On April 16, 1818, Jackson's army arrived after an engagement with Lower Creek refugees at the Econfina River (see Peter McQueen and the Battle of Econfina River) and the destruction of the Native American settlement at Tallahassee and Miccosukee. The non-combatants and most of the Alachua Seminole, along with as much property as possible, evacuated to the east side of the river ahead of the attack; for many of them this was not the first time they had lost their home to a Creek and American invasion. The Creek vanguard arrived just as this was nearing completion, and 200-300 Maroons fought a stiff rear guard defense. Outnumbered 4 to 1, with muskets against rifles, they held off the onslaught for a few crucial minutes before diving into the river themselves. Despite exaggerations by contemporary newspapers, they appear to have suffered only 11 dead and 2 captured, wounding an equal number of their attackers.

The deserted town was occupied and looted for a couple of days after the battle, and one night Ambrister wandered right into Jackson's hands, assuming the campfires and undemolished village meant that it had not been taken.

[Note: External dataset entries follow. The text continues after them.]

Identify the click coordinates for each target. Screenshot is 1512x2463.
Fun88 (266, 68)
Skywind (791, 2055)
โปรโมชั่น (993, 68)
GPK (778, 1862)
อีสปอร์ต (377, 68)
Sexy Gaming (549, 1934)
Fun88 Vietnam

With the two most hated British interlopers in hand, Maroon independence crushed, and the Seminole in flight, Jackson declared victory and returned to Fort San Marcos de Apalache to see Ambrister and Arbuthnot put on trial, and then put to death.

Their execution, and the invasion of Spanish Florida, was provoking to the American, British, and Spanish nations, but a congressional committee eventually cleared the wildly popular General Jackson. The British government had never officially approved of the adventures in Florida, and refused to risk their shaky peace with the U.S. over the honor of two men. And far from being able to respond, Spain was finally induced to sell Florida to the U.S. with the Adams–Onís Treaty in 1819, whereupon Jackson became its de facto governor.